§ **Task brief**
Express the rows below, from the first line through the line containing "coordinates (185, 306).", both included, as a JSON list of strings with one string per line and no blank lines.

============

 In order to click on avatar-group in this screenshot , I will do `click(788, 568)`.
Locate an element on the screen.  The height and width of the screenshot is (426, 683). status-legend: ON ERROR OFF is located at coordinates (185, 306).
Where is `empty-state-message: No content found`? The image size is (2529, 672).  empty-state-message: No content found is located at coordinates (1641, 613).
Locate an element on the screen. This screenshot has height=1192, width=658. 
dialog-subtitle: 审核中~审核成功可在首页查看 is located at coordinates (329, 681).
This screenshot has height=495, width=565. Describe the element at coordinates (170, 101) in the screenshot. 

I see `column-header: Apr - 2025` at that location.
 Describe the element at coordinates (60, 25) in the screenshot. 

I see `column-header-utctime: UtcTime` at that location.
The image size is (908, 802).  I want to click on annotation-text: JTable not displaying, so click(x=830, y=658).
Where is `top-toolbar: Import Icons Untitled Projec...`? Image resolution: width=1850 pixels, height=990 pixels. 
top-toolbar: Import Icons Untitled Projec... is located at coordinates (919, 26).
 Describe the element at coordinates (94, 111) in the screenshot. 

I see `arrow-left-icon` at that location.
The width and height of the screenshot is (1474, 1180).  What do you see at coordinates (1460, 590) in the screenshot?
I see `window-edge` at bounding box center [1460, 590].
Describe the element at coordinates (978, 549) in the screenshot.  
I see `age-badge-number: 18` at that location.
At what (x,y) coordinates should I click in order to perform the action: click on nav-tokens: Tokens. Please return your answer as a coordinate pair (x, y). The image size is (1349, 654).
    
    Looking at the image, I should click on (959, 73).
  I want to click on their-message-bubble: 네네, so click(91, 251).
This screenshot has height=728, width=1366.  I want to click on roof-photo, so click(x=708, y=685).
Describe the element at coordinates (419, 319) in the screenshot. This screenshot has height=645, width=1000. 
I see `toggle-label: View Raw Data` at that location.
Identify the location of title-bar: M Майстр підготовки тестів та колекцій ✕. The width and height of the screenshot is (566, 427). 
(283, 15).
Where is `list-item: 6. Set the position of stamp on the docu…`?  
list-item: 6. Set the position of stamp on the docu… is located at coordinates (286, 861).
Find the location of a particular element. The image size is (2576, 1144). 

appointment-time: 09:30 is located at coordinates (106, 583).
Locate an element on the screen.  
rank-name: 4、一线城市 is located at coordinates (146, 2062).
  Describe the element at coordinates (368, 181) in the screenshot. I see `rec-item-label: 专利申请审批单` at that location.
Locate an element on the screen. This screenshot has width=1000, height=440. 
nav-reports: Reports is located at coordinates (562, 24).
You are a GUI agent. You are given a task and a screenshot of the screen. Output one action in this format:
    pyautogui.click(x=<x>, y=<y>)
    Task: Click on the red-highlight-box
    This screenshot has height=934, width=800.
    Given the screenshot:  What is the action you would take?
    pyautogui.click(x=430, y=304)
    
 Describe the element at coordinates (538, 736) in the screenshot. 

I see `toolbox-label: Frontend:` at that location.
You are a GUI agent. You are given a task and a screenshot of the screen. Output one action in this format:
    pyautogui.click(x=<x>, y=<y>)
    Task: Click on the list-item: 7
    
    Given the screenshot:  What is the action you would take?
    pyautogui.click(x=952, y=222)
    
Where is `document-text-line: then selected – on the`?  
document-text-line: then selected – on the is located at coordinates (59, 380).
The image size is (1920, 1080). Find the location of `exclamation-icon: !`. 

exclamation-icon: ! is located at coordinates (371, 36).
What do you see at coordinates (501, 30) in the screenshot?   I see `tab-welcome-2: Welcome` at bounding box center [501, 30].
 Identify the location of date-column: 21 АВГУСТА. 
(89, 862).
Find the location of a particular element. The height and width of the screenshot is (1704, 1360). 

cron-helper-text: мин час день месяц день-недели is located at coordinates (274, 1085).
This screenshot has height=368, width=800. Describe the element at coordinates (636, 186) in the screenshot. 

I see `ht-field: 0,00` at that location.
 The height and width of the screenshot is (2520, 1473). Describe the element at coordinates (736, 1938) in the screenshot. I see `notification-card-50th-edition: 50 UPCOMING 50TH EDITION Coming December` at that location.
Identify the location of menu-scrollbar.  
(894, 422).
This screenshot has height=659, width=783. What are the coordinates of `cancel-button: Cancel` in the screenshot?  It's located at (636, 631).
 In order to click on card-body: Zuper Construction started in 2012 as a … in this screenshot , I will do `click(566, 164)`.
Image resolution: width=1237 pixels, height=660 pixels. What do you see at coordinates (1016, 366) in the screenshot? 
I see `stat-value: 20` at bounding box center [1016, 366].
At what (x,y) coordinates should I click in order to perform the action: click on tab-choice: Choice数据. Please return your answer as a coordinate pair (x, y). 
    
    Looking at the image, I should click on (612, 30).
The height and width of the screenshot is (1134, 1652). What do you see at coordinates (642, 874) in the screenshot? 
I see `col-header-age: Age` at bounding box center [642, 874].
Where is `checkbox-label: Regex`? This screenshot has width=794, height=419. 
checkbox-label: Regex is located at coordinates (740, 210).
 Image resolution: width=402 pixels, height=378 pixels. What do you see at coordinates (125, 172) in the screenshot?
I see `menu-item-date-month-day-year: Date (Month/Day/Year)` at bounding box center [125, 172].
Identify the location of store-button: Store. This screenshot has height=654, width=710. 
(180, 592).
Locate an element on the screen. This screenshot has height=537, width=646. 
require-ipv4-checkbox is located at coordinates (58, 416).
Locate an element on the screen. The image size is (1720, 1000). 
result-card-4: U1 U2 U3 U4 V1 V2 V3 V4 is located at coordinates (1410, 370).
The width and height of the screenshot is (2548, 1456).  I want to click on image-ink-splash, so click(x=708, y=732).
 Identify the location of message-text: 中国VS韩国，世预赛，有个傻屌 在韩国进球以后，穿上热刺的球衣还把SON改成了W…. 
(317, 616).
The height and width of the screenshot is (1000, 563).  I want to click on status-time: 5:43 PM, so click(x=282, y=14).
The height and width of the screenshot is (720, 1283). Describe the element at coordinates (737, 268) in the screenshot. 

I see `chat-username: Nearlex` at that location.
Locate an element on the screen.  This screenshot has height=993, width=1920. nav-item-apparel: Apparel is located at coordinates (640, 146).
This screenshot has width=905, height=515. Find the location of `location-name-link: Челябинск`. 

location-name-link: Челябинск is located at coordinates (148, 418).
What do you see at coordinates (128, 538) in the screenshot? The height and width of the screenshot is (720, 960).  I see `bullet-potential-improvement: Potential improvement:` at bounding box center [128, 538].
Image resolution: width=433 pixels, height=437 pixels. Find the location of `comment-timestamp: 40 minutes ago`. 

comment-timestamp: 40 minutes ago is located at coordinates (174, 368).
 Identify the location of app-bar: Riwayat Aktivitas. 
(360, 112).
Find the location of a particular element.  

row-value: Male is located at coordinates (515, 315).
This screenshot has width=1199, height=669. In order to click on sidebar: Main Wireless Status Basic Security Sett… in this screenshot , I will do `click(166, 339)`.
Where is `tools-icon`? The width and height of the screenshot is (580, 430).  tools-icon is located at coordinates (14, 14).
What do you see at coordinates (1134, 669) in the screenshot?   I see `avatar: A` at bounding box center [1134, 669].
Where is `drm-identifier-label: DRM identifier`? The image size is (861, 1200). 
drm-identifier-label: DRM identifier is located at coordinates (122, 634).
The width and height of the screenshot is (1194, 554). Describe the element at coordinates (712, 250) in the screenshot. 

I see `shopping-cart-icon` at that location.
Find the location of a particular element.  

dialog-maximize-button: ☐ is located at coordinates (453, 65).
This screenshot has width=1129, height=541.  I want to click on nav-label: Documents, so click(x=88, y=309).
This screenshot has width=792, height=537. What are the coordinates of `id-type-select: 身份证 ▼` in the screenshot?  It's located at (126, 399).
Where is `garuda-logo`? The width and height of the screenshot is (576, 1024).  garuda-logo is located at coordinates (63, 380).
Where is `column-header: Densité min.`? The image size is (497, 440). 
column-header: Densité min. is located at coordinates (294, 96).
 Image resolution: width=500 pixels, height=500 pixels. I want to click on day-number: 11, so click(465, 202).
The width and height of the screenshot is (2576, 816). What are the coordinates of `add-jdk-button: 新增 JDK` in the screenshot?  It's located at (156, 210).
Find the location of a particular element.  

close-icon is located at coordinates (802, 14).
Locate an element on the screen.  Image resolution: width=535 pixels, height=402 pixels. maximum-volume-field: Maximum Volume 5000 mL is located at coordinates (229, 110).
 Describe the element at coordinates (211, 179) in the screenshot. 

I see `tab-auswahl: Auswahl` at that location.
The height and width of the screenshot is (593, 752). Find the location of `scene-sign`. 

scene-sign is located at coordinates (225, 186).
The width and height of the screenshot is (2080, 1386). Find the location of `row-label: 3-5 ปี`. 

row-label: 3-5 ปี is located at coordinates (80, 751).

============

§ **Exercise solution**
[
  " In order to click on avatar-group in this screenshot , I will do `click(788, 568)`.",
  "Locate an element on the screen.  The height and width of the screenshot is (426, 683). status-legend: ON ERROR OFF is located at coordinates (185, 306)."
]